Vanagloria, presunción, ambición: tres vicios que se oponen por exceso a la magnanimidad.

 

– La pusilanimidad. Es quizás el vicio que se opone más radicalmente a la magnanimidad. Pusilánime es quien se cierra a la grandeza, siendo capaz de alcanzarla. Pusilla anima, alma pequeña, sin esperanza, con una desesperación ilegítima que la separa de lo que es grande. Suele brotar del atractivo de los placeres, sobre todo carnales, que ahogan en el alma el gusto de la grandeza. Humildad mal entendida.

 

La principal causa de la pusilanimidad es el temor a fracasar en empresas de las que equivocadamente se cree superan la propia capacidad (II-II, 133, 2, c). El alma está en el temor, deprimida, abrumada de tristeza, envilecida a sus propios ojos. El alma deprimida por el temor o la tristeza difícilmente puede ser elevada por la esperanza; cae en brazos de la desesperación que le hace rehuir toda obra grande.

 

La pusilanimidad es un verdadero pecado porque atenta contra la ley puesta por Dios en el hombre que le impele a desplegar toda la actividad de que es capaz. Es el pecado de aquel siervo que enterró el dinero que había recibido de su señor, y no negoció con él. Es un pecado tanto más serio cuanto que condena a la mediocridad.

 

  1. La magnificencia

 

Es la virtud que inclina a emprender obras espléndidas y difíciles de ejecutar, sin arredrarse ante la magnitud del trabajo o de los grandes gastos que sea necesario invertir.

 

Se distingue de la magnanimidad en que ésta tiende a lo grande en cualquier virtud o materia, mientras la magnificencia se refiere únicamente a las grandes obras factibles, tales como la construcción de templos, universidades, etc. Es virtud propia de los ricos – aunque pueden tenerla también, en la disposición de su ánimo, los mismos pobres – , que en nada mejor pueden emplear sus riquezas que en el culto de Dios o en provecho y utilidad del prójimo.
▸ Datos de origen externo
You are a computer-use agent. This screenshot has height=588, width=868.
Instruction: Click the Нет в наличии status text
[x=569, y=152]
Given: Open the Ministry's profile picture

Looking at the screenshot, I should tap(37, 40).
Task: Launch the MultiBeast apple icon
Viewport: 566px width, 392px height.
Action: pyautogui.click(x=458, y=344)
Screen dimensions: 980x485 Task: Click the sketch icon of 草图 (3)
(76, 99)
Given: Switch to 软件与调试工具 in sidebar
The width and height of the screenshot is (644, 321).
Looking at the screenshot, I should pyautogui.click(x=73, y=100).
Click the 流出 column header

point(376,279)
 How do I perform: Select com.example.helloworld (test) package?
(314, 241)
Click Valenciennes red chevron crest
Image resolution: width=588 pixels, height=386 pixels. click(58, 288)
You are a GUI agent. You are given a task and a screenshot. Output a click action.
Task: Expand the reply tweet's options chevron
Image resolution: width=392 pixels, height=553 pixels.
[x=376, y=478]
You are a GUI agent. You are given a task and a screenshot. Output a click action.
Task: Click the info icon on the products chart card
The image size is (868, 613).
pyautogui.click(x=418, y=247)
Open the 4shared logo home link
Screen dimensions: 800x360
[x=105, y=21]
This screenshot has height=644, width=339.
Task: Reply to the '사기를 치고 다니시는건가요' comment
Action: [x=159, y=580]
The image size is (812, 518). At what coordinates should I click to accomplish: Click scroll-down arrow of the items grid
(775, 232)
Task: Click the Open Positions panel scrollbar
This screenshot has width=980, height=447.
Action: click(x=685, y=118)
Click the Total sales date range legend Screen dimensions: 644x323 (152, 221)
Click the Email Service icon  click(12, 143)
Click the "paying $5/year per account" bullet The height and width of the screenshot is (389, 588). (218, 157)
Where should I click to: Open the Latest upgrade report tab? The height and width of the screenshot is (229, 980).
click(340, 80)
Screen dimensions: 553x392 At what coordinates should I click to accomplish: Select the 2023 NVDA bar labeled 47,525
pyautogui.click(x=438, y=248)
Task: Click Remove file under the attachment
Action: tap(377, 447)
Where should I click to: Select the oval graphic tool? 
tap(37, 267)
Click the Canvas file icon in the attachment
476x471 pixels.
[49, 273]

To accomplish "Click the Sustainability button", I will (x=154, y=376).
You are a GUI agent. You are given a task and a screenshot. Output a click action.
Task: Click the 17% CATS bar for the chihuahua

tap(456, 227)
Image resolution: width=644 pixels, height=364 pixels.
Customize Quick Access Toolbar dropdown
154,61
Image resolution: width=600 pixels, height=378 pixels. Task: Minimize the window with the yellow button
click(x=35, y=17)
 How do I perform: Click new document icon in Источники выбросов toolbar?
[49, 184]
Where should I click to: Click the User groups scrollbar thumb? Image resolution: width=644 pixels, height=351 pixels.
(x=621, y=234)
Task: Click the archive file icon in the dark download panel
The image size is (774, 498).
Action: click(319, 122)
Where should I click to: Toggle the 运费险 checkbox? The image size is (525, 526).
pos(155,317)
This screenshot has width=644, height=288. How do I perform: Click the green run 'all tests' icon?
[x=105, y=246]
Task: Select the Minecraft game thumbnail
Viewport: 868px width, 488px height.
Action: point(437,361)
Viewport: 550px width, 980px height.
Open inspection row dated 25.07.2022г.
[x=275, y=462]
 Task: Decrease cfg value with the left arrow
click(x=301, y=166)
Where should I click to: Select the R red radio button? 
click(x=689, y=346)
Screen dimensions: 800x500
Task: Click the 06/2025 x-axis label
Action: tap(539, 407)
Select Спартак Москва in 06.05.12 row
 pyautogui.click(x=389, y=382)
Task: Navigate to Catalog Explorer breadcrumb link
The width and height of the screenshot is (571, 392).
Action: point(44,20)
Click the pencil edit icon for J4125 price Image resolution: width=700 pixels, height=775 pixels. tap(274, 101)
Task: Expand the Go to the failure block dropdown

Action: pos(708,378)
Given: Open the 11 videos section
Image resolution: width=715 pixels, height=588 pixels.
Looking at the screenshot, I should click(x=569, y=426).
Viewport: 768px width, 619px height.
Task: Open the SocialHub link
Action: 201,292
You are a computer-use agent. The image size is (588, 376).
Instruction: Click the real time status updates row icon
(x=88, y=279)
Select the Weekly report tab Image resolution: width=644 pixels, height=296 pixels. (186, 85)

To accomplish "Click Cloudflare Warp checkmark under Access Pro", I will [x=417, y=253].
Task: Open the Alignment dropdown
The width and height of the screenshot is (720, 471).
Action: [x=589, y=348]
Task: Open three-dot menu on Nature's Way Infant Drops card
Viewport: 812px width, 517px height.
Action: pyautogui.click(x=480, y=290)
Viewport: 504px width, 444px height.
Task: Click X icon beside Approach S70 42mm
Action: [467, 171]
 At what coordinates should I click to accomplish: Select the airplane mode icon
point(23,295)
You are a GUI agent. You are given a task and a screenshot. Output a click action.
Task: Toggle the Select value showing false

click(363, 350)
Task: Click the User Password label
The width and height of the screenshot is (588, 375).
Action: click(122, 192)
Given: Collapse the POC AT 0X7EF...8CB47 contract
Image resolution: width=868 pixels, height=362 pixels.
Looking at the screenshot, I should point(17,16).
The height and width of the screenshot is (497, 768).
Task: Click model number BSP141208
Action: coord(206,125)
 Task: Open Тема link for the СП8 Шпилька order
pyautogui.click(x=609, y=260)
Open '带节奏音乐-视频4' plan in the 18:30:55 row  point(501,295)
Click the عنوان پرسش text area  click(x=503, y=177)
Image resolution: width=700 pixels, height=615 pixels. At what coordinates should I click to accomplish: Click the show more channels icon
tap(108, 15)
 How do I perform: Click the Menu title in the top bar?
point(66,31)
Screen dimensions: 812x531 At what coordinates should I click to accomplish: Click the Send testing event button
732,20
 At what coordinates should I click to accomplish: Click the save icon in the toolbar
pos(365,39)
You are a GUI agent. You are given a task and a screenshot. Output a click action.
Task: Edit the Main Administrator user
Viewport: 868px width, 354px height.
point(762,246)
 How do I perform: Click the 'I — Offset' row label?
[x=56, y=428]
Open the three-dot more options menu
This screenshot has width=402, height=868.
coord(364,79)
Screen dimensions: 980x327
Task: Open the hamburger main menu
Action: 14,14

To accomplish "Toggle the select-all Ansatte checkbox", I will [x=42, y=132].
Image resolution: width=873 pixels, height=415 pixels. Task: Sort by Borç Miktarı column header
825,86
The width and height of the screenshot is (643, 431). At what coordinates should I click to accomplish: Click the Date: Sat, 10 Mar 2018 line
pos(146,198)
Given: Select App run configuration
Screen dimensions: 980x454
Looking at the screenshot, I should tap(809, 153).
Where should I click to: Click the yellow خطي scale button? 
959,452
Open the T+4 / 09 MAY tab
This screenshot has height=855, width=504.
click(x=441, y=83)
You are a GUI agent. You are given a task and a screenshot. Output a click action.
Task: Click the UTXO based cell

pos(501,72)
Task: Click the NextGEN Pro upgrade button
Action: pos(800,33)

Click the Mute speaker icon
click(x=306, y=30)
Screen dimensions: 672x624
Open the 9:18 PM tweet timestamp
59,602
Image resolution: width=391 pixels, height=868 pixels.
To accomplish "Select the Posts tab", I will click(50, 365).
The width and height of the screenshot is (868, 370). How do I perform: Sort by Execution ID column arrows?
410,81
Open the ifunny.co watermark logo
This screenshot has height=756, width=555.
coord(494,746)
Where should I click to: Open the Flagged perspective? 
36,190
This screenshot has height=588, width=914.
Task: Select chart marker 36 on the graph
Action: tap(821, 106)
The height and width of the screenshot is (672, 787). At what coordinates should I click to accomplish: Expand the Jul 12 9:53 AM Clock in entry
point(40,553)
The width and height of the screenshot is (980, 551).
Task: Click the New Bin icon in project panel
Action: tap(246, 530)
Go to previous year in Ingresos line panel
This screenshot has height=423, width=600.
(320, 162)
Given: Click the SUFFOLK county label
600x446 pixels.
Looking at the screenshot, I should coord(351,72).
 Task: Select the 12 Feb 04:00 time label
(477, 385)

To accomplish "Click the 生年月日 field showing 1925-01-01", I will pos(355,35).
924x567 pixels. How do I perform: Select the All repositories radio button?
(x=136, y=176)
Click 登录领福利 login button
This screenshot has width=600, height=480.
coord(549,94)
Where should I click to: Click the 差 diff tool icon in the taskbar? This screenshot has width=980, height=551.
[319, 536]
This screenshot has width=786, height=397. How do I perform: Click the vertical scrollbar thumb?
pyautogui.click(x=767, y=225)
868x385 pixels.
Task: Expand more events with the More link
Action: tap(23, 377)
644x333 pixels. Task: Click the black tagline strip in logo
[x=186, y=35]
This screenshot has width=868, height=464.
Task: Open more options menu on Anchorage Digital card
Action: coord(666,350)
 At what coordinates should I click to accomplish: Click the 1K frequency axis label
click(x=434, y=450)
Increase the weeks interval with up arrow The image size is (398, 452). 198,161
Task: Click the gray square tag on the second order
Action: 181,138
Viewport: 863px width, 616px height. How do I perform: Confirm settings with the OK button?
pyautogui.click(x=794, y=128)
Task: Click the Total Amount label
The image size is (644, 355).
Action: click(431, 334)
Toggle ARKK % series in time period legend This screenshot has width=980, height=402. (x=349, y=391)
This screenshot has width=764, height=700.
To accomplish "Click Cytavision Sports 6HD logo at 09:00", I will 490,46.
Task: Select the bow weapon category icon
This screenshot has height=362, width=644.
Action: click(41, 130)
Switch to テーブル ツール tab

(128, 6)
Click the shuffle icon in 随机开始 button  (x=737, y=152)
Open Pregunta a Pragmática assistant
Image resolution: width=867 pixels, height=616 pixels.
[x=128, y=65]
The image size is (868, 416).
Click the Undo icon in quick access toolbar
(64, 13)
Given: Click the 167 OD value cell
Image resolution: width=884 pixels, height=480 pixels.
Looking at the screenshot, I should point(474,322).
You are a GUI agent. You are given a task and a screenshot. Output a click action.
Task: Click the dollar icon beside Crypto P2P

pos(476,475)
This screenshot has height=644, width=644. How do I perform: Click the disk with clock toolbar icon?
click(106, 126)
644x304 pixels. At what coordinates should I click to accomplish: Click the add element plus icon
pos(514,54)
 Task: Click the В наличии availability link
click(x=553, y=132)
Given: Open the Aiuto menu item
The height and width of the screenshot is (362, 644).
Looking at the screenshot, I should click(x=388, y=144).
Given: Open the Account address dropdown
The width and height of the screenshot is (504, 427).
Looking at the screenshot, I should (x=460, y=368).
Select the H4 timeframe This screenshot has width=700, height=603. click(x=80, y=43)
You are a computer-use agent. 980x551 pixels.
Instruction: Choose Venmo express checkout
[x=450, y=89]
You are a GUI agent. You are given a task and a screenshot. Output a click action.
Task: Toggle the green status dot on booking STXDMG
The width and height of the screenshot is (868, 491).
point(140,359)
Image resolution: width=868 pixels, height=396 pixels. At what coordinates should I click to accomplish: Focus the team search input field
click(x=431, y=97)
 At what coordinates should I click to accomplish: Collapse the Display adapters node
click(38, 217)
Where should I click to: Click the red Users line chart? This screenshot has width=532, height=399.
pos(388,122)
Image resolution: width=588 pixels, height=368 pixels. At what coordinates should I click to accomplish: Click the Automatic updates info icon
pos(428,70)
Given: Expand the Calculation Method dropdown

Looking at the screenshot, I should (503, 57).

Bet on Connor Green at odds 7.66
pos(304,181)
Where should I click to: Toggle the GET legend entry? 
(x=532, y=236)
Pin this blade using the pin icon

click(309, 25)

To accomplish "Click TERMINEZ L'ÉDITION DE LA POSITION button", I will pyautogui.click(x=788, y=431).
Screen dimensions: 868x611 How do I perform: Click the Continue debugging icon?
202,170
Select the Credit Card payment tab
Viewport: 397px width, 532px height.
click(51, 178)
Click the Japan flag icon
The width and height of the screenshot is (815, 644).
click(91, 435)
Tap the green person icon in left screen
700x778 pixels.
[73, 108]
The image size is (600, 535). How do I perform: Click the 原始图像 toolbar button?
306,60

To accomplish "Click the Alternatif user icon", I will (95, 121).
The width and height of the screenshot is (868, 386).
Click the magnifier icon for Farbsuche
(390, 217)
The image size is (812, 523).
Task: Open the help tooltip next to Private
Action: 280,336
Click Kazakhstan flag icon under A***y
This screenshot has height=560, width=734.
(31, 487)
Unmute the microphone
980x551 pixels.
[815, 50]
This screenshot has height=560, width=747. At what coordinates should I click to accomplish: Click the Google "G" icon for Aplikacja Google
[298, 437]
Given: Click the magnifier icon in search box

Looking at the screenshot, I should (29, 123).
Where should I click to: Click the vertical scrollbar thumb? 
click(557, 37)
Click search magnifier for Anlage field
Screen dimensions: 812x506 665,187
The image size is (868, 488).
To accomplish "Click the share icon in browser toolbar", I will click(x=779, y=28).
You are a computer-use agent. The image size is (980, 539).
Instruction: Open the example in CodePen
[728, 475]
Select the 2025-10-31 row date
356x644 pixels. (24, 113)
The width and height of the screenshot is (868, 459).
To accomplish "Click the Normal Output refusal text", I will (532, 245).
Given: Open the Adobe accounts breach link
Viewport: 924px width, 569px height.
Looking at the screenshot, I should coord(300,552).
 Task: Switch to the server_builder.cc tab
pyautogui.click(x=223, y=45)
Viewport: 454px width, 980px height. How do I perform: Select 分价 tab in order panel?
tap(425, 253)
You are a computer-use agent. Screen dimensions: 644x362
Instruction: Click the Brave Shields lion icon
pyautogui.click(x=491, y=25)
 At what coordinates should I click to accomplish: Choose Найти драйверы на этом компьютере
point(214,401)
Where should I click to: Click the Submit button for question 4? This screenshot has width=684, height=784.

Es increíble la obcecación de muchos ricos, que se pasan la vida atesorando riquezas, que tendrán que abandonar a la hora de la muerte, en vez de fabricarse una espléndida mansión en el cielo con su desprendimiento y generosidad en este mundo.

 

A la magnificencia se oponen dos vicios, uno por defecto y otro por exceso.

 

–  Por defecto, la tacañería o mezquindad, que tiende a hacerlo todo a lo pequeño y a lo precario, quedándose muy por debajo, no sólo de lo espléndido y magnífico, sino incluso de lo razonable y conveniente.

 

– El despilfarro, por exceso, que lleva al extremo opuesto, fuera de los límites de lo prudente y virtuoso.

 

  1. La paciencia

 

Es la virtud que inclina a soportar sin tristeza ni abatimiento de corazón los padecimientos físicos y morales. Es una de las virtudes más necesarias en la vida cristiana, porque siendo innumerables los trabajos y padecimientos que inevitablemente tenemos todos que sufrir, necesitamos de esta virtud para no dejarnos abatir por el desaliento y la tristeza.

 

Los principales motivos de la paciencia son: a) la conformidad con la voluntad de Dios, que sabe mejor que nosotros lo que nos conviene, y por eso permite las tribulaciones y dolores; b) el recuerdo de los padecimientos de Cristo y de María, modelos incomparables de paciencia, y el sincero deseo de imitarlos; c) la necesidad de cooperar con Cristo a la aplicación de los frutos de su redención a las almas, aportando nuestros dolores que “completan” lo que falta a su pasión; d) la perspectiva de la eternidad que nos aguarda si sabemos sufrir con paciencia.

 

En el desarrollo progresivo de la paciencia pueden distinguirse grados: 1) la resignación sin quejas ni amarguras ante las cruces; 2) la paz y serenidad entre esas mismas penas, sin incubar la tristeza mala; 3) la serena aceptación, en la que empieza a gustarse la alegría interior ante las cruces que Dios envía para nuestro mayor bien; 4) el gozo completo, que lleva a darle gracias a Dios porque se digna asociarnos al misterio redentor de la cruz; 5) la locura de la cruz, lo de S Teresa: “O padecer o morir”.

 

Los vicios que se le oponen son dos: uno por defecto, otro por exceso.

 

–          Por defecto es la impaciencia, que consiste en dejarse dominar por las contrariedades de la vida hasta el punto de quejarse o airarse.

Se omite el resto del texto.